TASK TO COMPLETE:
Would you reproduce every line of the material exactly?

◇ ◇ ◇ ◇ ◇

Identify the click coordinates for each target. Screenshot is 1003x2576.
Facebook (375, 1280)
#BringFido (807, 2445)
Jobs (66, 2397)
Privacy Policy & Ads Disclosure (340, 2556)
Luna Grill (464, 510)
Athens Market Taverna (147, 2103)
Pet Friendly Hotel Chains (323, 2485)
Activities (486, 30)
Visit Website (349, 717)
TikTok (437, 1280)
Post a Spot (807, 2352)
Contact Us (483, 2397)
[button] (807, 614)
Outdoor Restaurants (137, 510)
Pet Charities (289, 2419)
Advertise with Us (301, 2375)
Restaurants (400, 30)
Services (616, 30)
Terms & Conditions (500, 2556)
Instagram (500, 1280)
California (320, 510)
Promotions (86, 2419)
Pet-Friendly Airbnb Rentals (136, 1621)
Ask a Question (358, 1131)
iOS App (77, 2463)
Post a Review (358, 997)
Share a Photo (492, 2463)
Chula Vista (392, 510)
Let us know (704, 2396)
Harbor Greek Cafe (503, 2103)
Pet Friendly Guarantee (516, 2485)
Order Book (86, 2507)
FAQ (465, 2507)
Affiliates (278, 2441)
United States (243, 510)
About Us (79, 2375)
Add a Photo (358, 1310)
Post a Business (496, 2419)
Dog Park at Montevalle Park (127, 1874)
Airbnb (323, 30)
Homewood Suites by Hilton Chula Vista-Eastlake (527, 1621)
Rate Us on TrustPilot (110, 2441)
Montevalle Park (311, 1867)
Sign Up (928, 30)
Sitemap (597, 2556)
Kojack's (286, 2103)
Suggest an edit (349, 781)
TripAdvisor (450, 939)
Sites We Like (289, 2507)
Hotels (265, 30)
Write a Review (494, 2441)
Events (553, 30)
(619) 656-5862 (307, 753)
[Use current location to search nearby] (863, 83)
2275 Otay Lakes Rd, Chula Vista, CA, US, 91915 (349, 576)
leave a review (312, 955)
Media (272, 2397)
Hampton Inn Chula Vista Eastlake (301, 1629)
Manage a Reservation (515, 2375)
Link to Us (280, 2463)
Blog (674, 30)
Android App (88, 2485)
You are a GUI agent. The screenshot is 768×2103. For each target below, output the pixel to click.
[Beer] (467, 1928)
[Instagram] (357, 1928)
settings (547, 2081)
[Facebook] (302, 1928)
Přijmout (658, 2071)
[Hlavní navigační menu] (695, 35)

◇ ◇ ◇ ◇ ◇

EXERCISE ANSWER:
Identify the click coordinates for each target. Screenshot is 1003x2576.
Facebook (375, 1280)
#BringFido (807, 2445)
Jobs (66, 2397)
Privacy Policy & Ads Disclosure (340, 2556)
Luna Grill (464, 510)
Athens Market Taverna (147, 2103)
Pet Friendly Hotel Chains (323, 2485)
Activities (486, 30)
Visit Website (349, 717)
TikTok (437, 1280)
Post a Spot (807, 2352)
Contact Us (483, 2397)
[button] (807, 614)
Outdoor Restaurants (137, 510)
Pet Charities (289, 2419)
Advertise with Us (301, 2375)
Restaurants (400, 30)
Services (616, 30)
Terms & Conditions (500, 2556)
Instagram (500, 1280)
California (320, 510)
Promotions (86, 2419)
Pet-Friendly Airbnb Rentals (136, 1621)
Ask a Question (358, 1131)
iOS App (77, 2463)
Post a Review (358, 997)
Share a Photo (492, 2463)
Chula Vista (392, 510)
Let us know (704, 2396)
Harbor Greek Cafe (503, 2103)
Pet Friendly Guarantee (516, 2485)
Order Book (86, 2507)
FAQ (465, 2507)
Affiliates (278, 2441)
United States (243, 510)
About Us (79, 2375)
Add a Photo (358, 1310)
Post a Business (496, 2419)
Dog Park at Montevalle Park (127, 1874)
Airbnb (323, 30)
Homewood Suites by Hilton Chula Vista-Eastlake (527, 1621)
Rate Us on TrustPilot (110, 2441)
Montevalle Park (311, 1867)
Sign Up (928, 30)
Sitemap (597, 2556)
Kojack's (286, 2103)
Suggest an edit (349, 781)
TripAdvisor (450, 939)
Sites We Like (289, 2507)
Hotels (265, 30)
Write a Review (494, 2441)
Events (553, 30)
(619) 656-5862 (307, 753)
[Use current location to search nearby] (863, 83)
2275 Otay Lakes Rd, Chula Vista, CA, US, 91915 (349, 576)
leave a review (312, 955)
Media (272, 2397)
Hampton Inn Chula Vista Eastlake (301, 1629)
Manage a Reservation (515, 2375)
Link to Us (280, 2463)
Blog (674, 30)
Android App (88, 2485)
You are a GUI agent. The screenshot is 768×2103. For each target below, output the pixel to click.
[Beer] (467, 1928)
[Instagram] (357, 1928)
settings (547, 2081)
[Facebook] (302, 1928)
Přijmout (658, 2071)
[Hlavní navigační menu] (695, 35)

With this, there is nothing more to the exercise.